All Products
Search
Document Center

DataWorks:Create a Hologres internal table

Last Updated:Nov 13, 2024

You can create a Hologres internal table by executing a DDL statement. You can also create a Hologres internal table in the DataWorks console. This topic describes how to create a Hologres internal table in the DataWorks console.

Prerequisites

Background information

Hologres tables are classified into Hologres internal tables and Hologres external tables.

  • Hologres internal tables: This type of Hologres table can store source MaxCompute data. You can synchronize data from source MaxCompute tables to Hologres internal tables for quick queries and analysis. The performance of querying MaxCompute data by using Hologres internal tables is better than that by using Hologres external tables.

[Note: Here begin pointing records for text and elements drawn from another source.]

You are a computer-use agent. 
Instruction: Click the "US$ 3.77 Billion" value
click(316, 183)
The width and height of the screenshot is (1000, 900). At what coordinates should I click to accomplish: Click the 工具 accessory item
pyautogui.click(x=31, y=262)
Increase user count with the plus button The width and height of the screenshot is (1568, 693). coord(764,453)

  • Hologres external tables: This type of Hologres table cannot store source MaxCompute data. A Hologres external table can be used to map data of a source MaxCompute table for accelerated queries and analysis. Hologres external tables prevent redundant data storage and allow you to obtain query results in an efficient manner without the need to import or export data.

DataWorks works as a data processing and development platform that allows you to create Hologres tables in the DataWorks console. You can also create Hologres tables by executing DDL statements. For more information, see CREATE TABLE.

Limits

You can create a Hologres internal table in the DataWorks console only in the China (Shanghai) and China (Beijing) regions.

Procedure

  1. Create a workflow.

    If you have an existing workflow, skip this step.

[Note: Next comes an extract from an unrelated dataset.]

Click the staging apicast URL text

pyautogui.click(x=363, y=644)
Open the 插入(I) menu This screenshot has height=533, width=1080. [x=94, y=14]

    1. Move the pointer over the 新建 icon and select Create Workflow.

    2. In the Create Workflow dialog box, configure the Workflow Name parameter.

    3. Click Create.

  2. Create a Hologres internal table.

    1. Move the pointer over the 新建 icon and choose Create Table > Hologres > Table.

    2. In the Create Table dialog box, set Table Type to Internal Table and configure other parameters such as Engine Instance, Path, and Name.

      输入表信息

  3. Configure the Hologres internal table.

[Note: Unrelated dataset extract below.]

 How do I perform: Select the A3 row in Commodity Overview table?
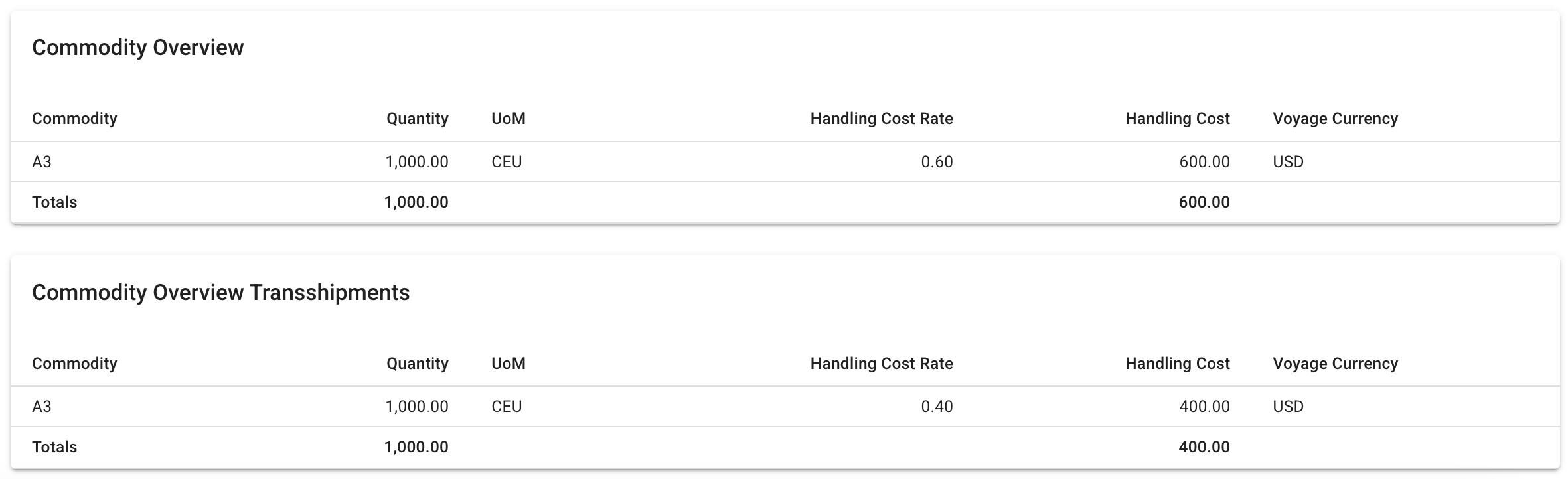point(42,162)
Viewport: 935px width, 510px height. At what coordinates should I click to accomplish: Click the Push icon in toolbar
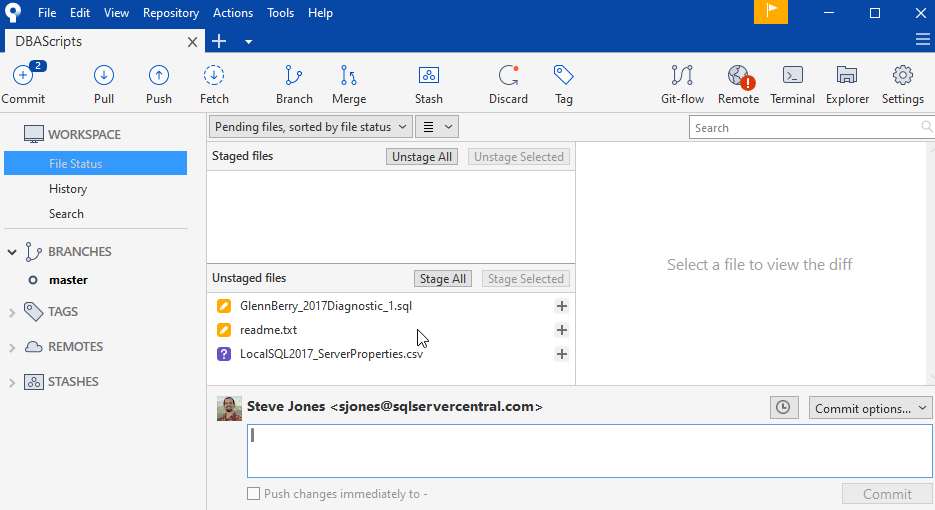point(158,76)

    On the configuration tab of the Hologres internal table, configure the parameters.

    1. Configure the parameters in the General section.

      基础属性The following table describes the parameters in the General section.

      Parameter

      Description

      Storage Mode

      The storage mode of the Hologres internal table. Default value: Column storage.

      • Column storage: This storage mode is suitable for online analytical processing (OLAP) scenarios and supports complex queries, data association, scanning, filtering, and statistics collection. The efficiency of inserting and updating data in column-oriented tables is lower than that in row-oriented tables.

      • Row deposit: This storage mode is suitable for scenarios in which key-value pairs are used for queries and supports point queries and scans based on primary keys. The efficiency of inserting and updating data in row-oriented tables is higher than that in column-oriented tables.

      • Row-row coexistence: This storage mode is suitable for scenarios in which both column-oriented storage and row-oriented storage are used. It supports both point queries and OLAP. This storage mode involves more storage costs and costs of internal data status synchronization.

      Note

      For more information about storage modes, see the description of the orientation parameter in CREATE TABLE.

      Life Cycle

      The time-to-live (TTL) period of the Hologres internal table. Unit: second. The default TTL period of the Hologres internal table is permanent.

      Note

      The system counts the start of the TTL period from the time when data is first written to the table. If the TTL period expires, the data of the table is deleted in an unspecified time period.

      Binlog

      Specifies whether to enable binary logging for the Hologres internal table. If binary logging is enabled, you must configure the Binlog Lifecycle parameter. The default TTL period of binary logging is permanent.

      Note

      Only Hologres V0.9 and later support subscription to the binary logs of a single table. For more information about binary logging, see Subscribe to Hologres binary logs.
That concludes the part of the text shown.